Smoking during pregnancy poses a significant health risk for infant well-being. Prior research has linked experiencing stressful life events (SLEs) during pregnancy to prenatal smoking. However, extant research has not assessed whether SLEs experienced during pregnancy are a risk factor for prenatal electronic cigarette use.
This study investigates the association between SLEs and electronic cigarette use during the third trimester of pregnancy.
We employ data on 70,626 recent mothers from the 2016-2018 Pregnancy Risk Assessment Monitoring System. Logistic and multinomial logistic regression models were used to examine the association between SLEs and electronic cigarette use during the third-trimester of pregnancy.

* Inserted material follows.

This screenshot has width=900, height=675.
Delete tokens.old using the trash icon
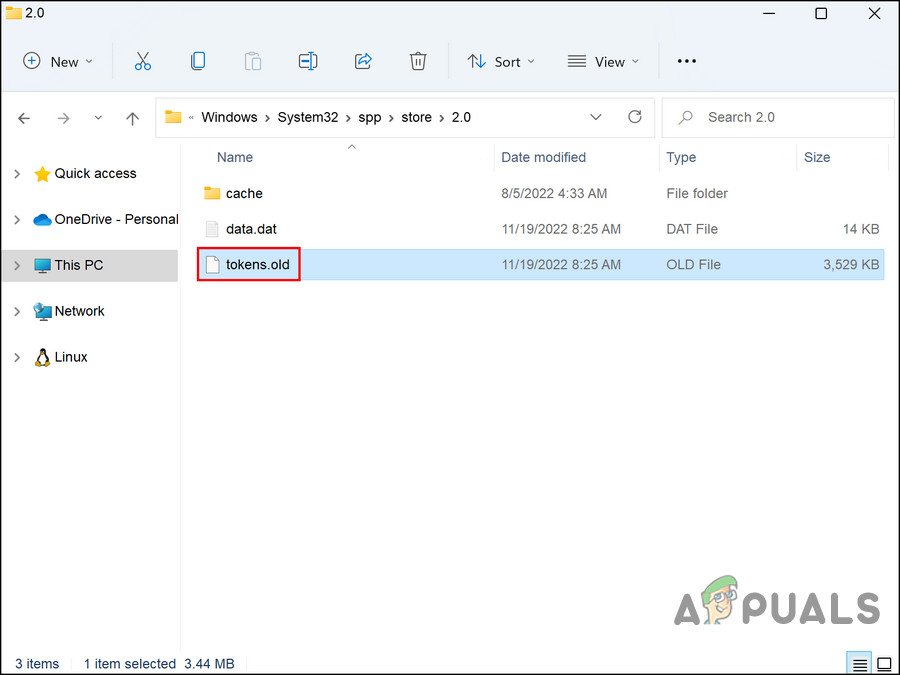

The prevalence of electronic cigarette use increased alongside an accumulating history of SLEs (0 SLEs = 0.4%; 1-2 SLEs = 0.9%; 3-5 SLEs = 1.9%; 6+ SLEs = 5.0%). Logistic regression models found 6 or more SLEs were associated with 4.7 times higher odds of electronic cigarette use relative to 0 SLEs after adjusting for demographic and socioeconomic characteristics (AOR = 4.705, 95% CI = 2.960, 7.479). Study findings also showed that women who experienced greater levels of SLEs had a higher prevalence of using any nicotine products (i.e., exclusive electronic cigarette user, exclusive cigarette user, dual user), relative to being a non-smoker. Findings from multinomial logistic regression models revealed that a higher number of SLEs was associated with an increased relative risk of all smoking outcomes. Still, these associations were particularly pronounced in the case of exclusive electronic cigarette user (ARR = 8.485, 95% CI = 4.900, 14.692) and dual-use (ARR = 8.348, 95% CI = 4.113, 16.945) when participants experienced 6 or more SLEs (relative to 0 SLEs).
Considering the potentially harmful ramifications of electronic cigarette use during pregnancy there is a need for interventions that reduce stressful experiences and decrease smoking during pregnancy.